Alternative Business Cycle Indicators: Coincident, Consensus ADP

Coincident continues to rise through May, while Bloomberg consensus for NFP growth is for +114K, roughly same growth rate as in May:

Figure 1: Civilian employment adjusted to NFP concept smoothed population controls (bold orange), manufacturing production (red), ADP private nonfarm payroll employment (light green), Bloomberg consensus of 6/29 (light green +), real retail sales, CPI deflated (black), freight services indexes (brown), and coincident index in Ch.2017$ (pink), GDO (blue bars), all log normalized to 2025M01=0. Source: BLS, ADP via FRED,  Philadelphia Fed, Bureau of Transportation Statistics, Federal Reserve via FRED, BEA 2026Q1 3rd release, and author’s calculations.

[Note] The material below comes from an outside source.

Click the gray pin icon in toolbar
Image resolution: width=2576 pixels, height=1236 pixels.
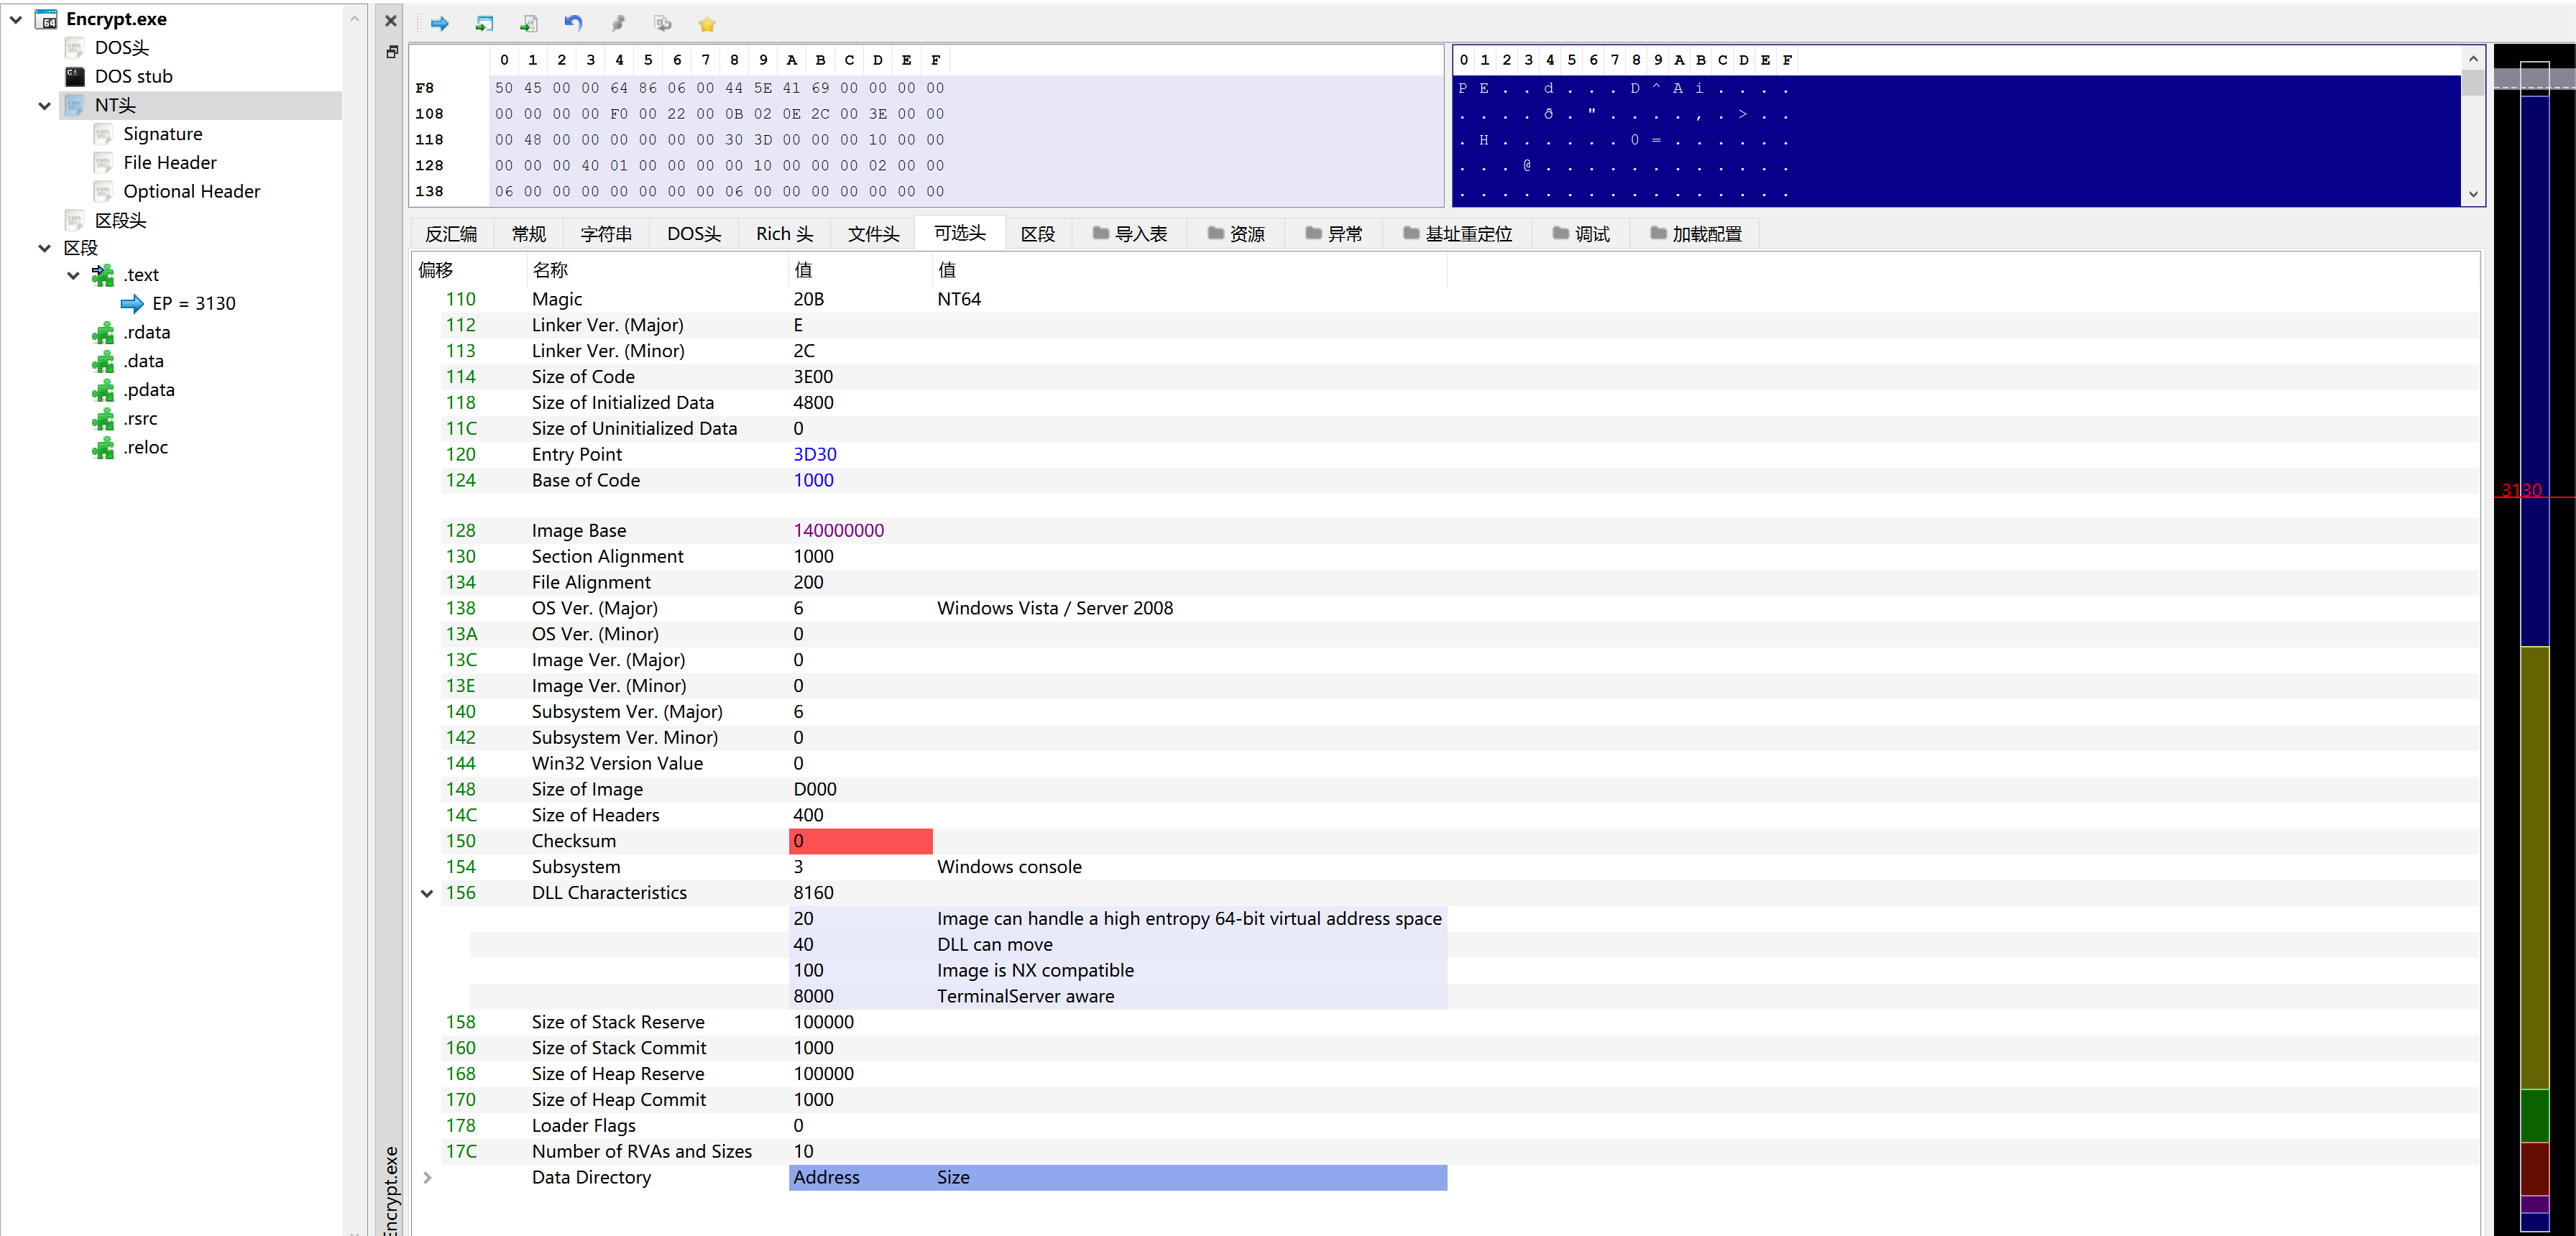(618, 24)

Compare against BCDC key indicators:

Figure 2: NFP employment (bold blue), Bloomberg consensus of 6/29 (blue +), civilian employment with smoothed population controls (bold orange), industrial production (red), personal income excluding current transfers in Ch.2017$ (bold light green), manufacturing and trade sales in Ch.2017$ (black), and monthly GDP in Ch.2017$ (pink), GDP (blue bars),  all log normalized to 2025M01=0. Source: BLS via FRED, BLS, Federal Reserve, BEA 2026Q1 3rd release, S&P Global Market Insights (nee Macroeconomic Advisers, IHS Markit) (5/7/2026 release), and author’s calculations. 

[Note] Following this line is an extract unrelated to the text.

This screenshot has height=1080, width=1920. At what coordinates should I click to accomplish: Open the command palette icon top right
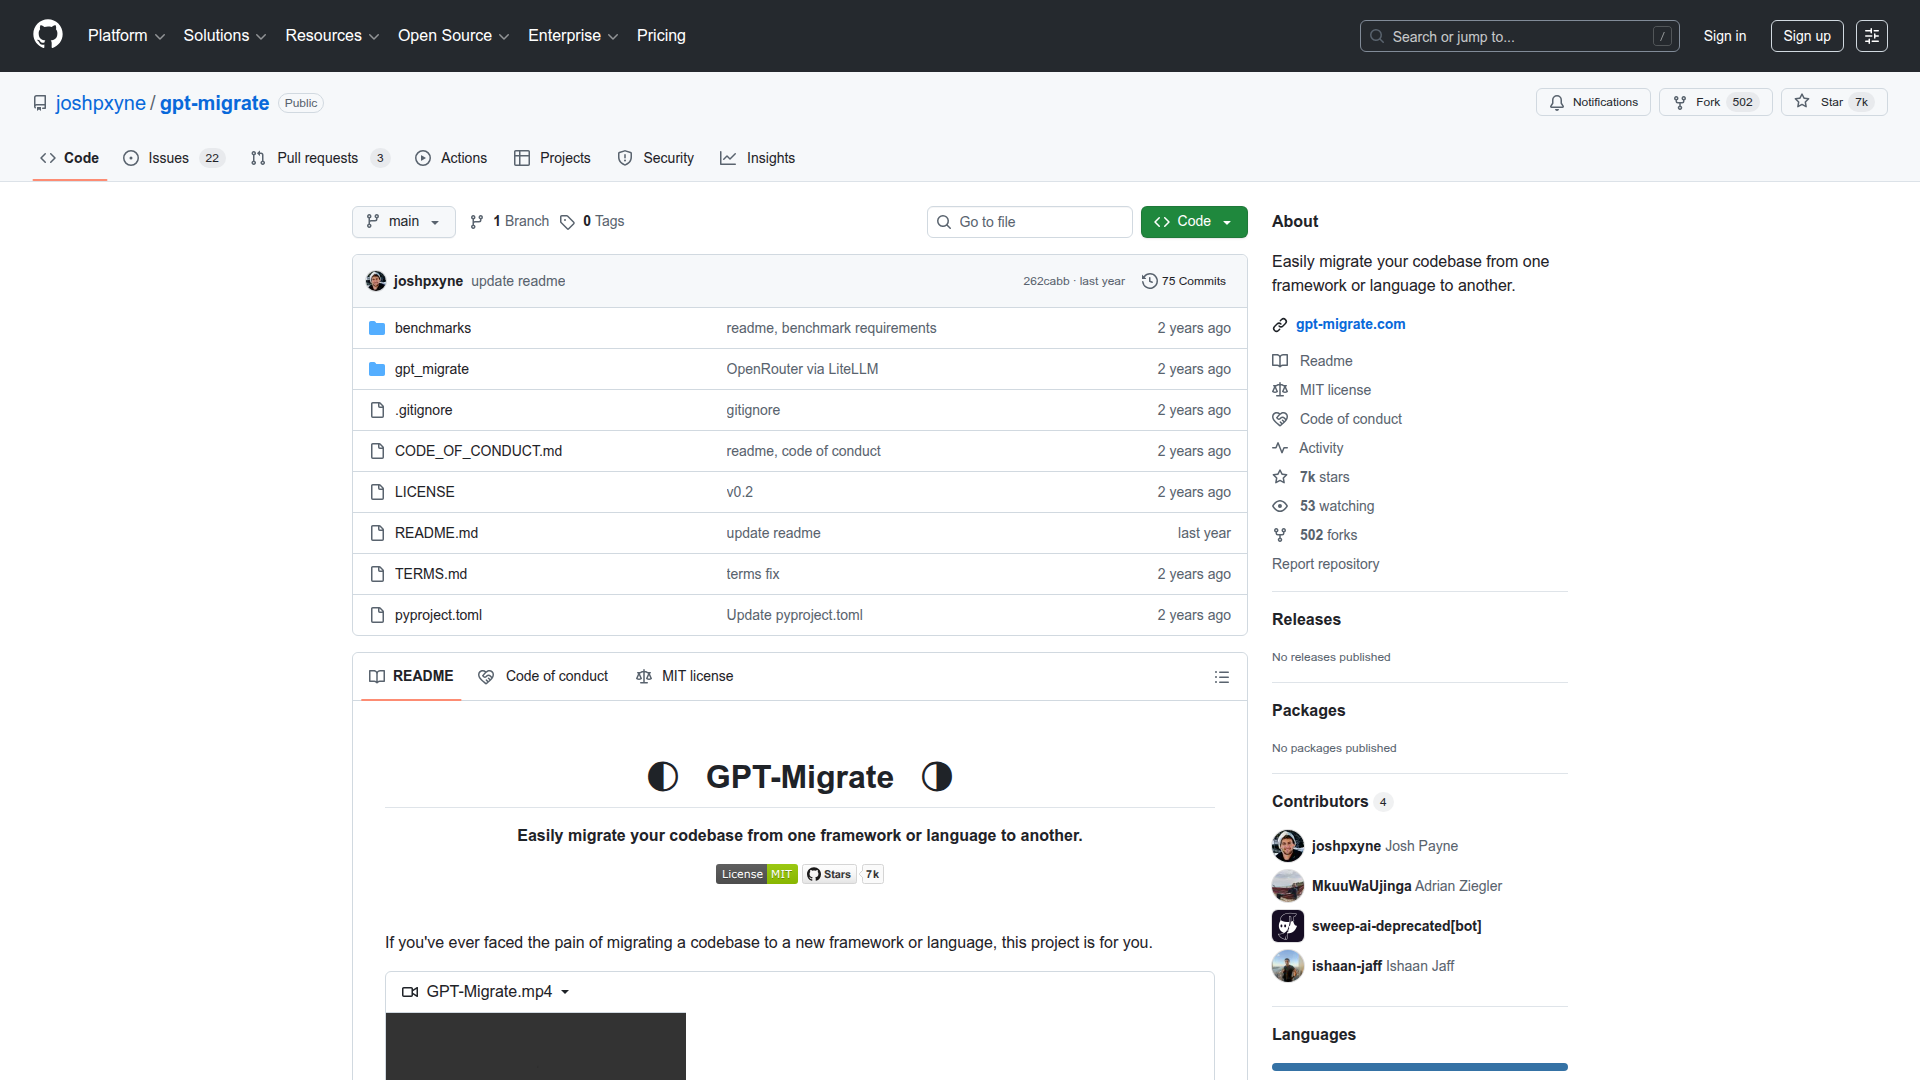[1872, 35]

The coincident index, which is scaled to grow at the pace of GDP over longer horizons, lags somewhat the expenditure side measure of GDP, both official and S&P’s Global Market Insight series. This makes some sense to the extent that the coincident index relies mostly on labor market information, which has been growing slowly relative to other real side indicators.